What the task asks: The answer must consist of every line from the entries that holds the word "will".

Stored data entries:
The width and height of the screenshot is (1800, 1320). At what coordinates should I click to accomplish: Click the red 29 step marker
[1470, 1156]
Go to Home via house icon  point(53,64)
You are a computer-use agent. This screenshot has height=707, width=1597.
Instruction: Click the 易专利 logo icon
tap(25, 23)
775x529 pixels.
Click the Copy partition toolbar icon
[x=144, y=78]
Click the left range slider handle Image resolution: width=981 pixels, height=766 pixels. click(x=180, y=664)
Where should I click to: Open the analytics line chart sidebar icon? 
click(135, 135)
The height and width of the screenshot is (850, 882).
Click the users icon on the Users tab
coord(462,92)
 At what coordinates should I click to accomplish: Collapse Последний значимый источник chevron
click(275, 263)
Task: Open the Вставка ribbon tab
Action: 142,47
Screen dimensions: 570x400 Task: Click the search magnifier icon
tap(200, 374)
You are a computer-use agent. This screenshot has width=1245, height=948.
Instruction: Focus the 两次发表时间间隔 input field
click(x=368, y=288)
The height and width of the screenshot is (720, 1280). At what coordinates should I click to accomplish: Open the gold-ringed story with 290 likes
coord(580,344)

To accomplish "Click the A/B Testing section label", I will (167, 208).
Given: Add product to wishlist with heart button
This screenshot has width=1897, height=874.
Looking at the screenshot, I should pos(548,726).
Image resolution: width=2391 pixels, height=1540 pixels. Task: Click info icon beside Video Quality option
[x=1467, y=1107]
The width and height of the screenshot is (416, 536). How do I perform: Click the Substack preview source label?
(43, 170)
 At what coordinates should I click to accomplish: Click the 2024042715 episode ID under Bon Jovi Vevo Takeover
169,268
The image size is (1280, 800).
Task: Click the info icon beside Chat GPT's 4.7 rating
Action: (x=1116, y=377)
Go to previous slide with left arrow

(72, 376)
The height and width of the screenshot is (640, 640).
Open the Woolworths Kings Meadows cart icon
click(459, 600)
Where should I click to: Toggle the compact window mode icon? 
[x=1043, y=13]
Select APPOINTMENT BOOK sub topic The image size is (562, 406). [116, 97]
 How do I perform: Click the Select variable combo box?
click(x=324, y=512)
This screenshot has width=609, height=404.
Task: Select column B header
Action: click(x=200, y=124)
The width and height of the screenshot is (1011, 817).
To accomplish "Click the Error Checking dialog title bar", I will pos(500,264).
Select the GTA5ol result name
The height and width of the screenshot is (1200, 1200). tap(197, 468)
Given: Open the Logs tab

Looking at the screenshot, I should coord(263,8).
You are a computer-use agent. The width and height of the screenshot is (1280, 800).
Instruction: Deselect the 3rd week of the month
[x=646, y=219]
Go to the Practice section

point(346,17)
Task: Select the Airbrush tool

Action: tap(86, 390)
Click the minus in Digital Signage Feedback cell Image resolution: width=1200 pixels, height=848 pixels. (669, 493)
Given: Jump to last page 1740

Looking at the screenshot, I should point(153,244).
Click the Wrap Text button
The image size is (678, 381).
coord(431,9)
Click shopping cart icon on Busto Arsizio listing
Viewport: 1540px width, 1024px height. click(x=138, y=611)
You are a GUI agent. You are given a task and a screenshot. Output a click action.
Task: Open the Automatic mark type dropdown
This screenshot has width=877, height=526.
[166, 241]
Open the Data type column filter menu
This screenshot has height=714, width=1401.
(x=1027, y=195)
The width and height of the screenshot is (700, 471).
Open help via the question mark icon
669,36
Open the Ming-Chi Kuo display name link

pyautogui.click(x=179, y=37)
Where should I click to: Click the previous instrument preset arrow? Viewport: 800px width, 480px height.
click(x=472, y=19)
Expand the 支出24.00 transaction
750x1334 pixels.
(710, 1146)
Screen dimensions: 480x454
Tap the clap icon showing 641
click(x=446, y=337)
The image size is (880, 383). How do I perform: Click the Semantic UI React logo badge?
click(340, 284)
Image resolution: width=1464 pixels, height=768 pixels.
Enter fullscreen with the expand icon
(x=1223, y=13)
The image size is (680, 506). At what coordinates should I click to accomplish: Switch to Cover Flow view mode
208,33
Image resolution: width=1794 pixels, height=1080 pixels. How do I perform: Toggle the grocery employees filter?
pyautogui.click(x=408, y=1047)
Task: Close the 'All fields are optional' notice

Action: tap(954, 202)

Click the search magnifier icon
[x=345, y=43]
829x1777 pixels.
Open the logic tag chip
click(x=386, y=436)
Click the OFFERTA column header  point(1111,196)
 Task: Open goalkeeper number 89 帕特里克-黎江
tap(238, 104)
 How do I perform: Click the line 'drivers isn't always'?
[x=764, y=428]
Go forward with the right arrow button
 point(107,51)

Exercise answer:
To accomplish "Click the A/B Testing section label", I will (167, 208).
To accomplish "Click the Error Checking dialog title bar", I will pos(500,264).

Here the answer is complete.